In an effort to create more green space in urban areas, San Diego began work this week on the first of six “promenades” planned throughout downtown.
The first will extend for 11 city blocks along 14th Street, from C Street to Commercial Street, in the East Village. Addition promenades will be will be located along Eighth Avenue, Cedar Street, E Street, Island Avenue and Union Street.
“These promenades will create a more welcoming, open and walkable downtown while planning for the population to more than double there over the next 20 years,” said Mayor Kevin L. Faulconer. “Providing more mobility options and access to parks and green space helps us achieve our climate action goals and supports the economic vitality of this prominent neighborhood and our entire city.”

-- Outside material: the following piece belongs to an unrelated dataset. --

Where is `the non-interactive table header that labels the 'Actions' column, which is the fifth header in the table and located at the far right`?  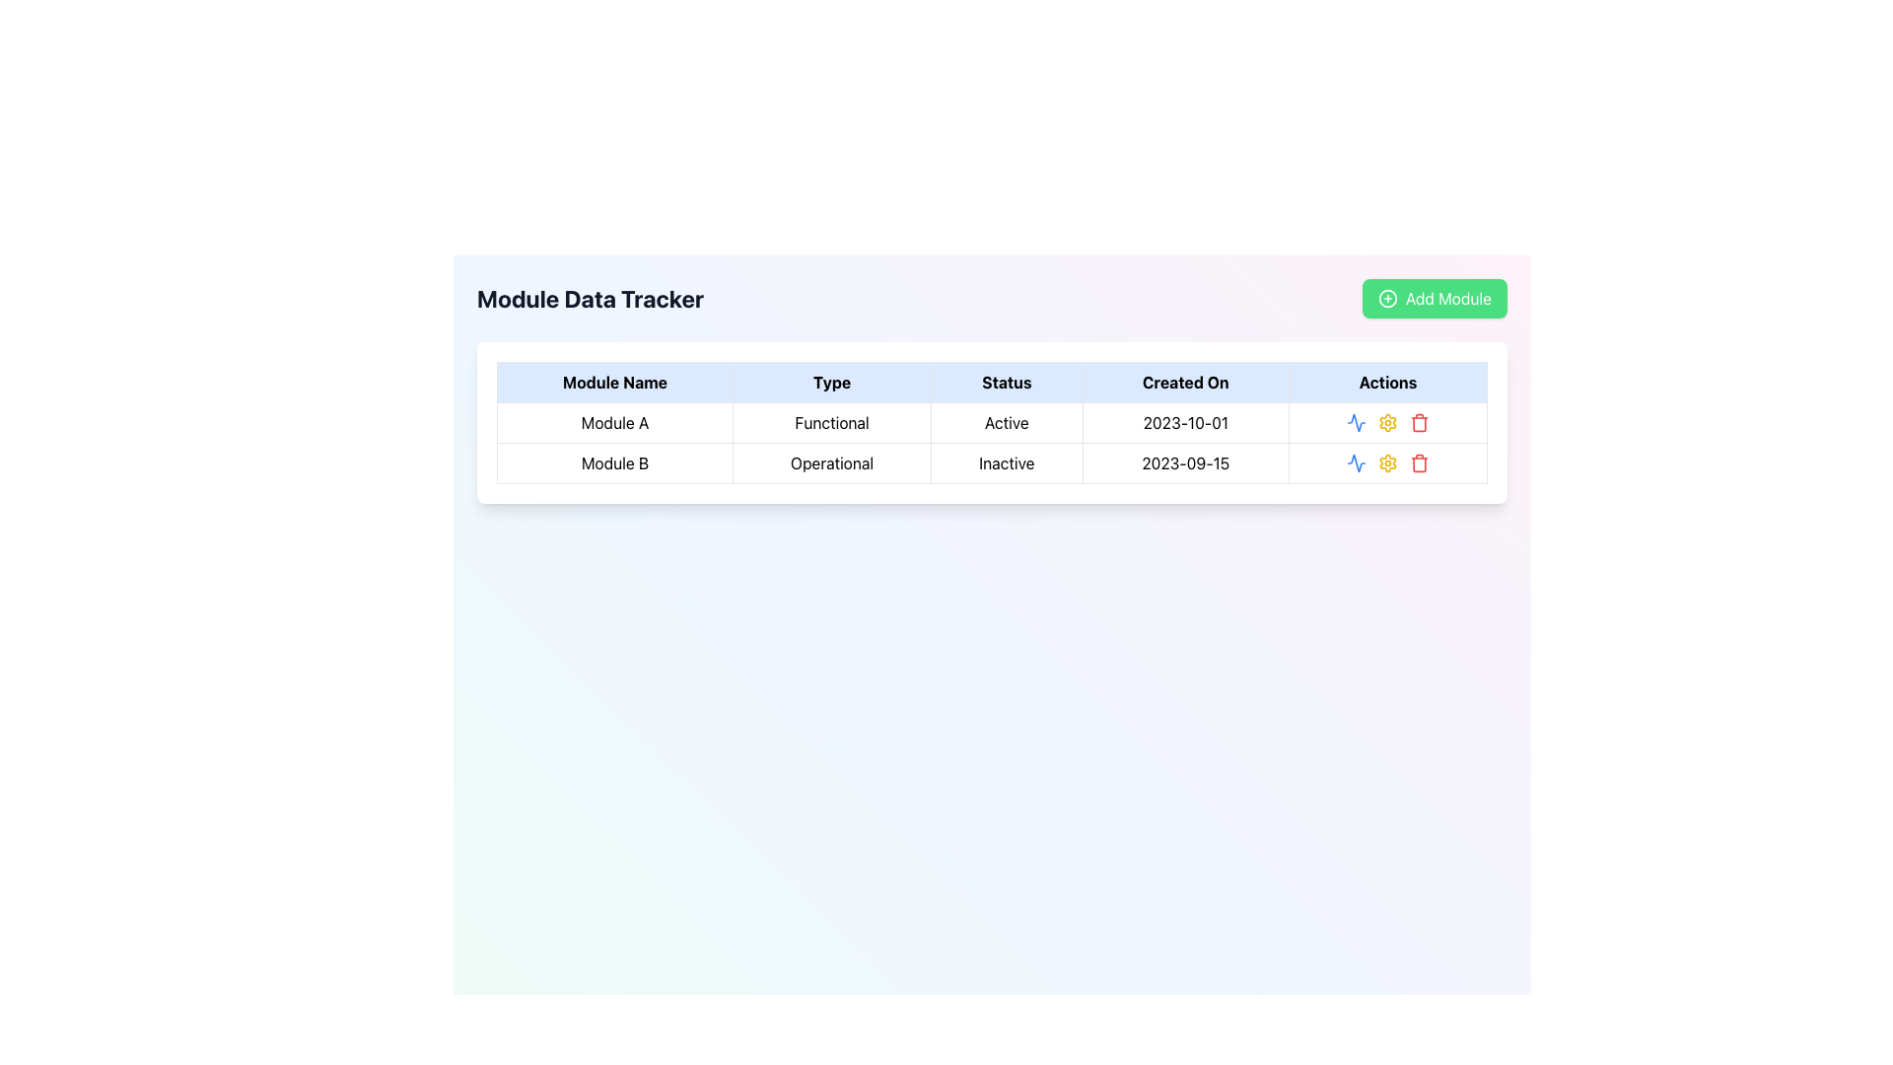
the non-interactive table header that labels the 'Actions' column, which is the fifth header in the table and located at the far right is located at coordinates (1386, 383).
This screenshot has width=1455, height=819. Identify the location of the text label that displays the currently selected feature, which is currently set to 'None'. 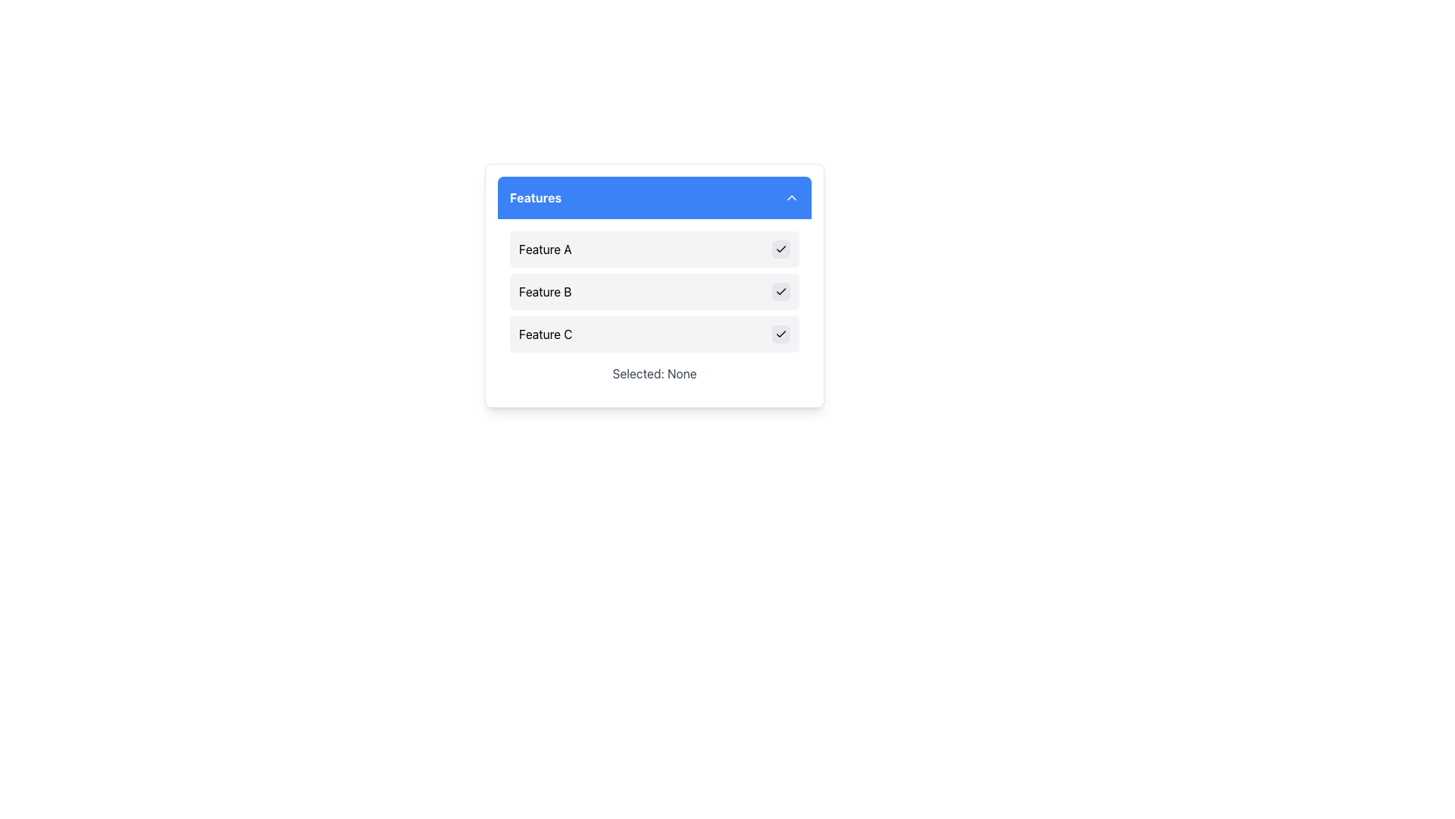
(655, 374).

Construction on the 14th Street Promenade will begin between G and Market streets by removing one vehicle lane and eight parking spaces on the east side and expanding the sidewalk. Additional improvements include better lighting and a double row of trees and landscaping.
The promenade will feature industrial artifacts donated by the family of late East Village pioneer Bob Sinclair and panels showing historical images of the neighborhood.
The loss of existing on-street parking will be offset by the creation of additional angled spaces replacing parallel parking on several streets. A 185-space underground parking garage is also planned for the future East Village Green park.
“Promenades, when designed thoughtfully, can increase economic activity and public opportunities within our communities,” said City Councilmember Chris Ward, who represents the area. “These promenades are a central feature of the Downtown Mobility Plan and overall efforts to invest in walkable neighborhoods connected to our open spaces and parks.”
The mobility plan was approved by the City Council in 2016 to transform downtown San Diego into a world-class urban center while supporting the city’s Climate Action Plan. By 2040, downtown’s population is expected to grow from about 38,000 to 90,000 people, with a majority of residential units planned for East Village.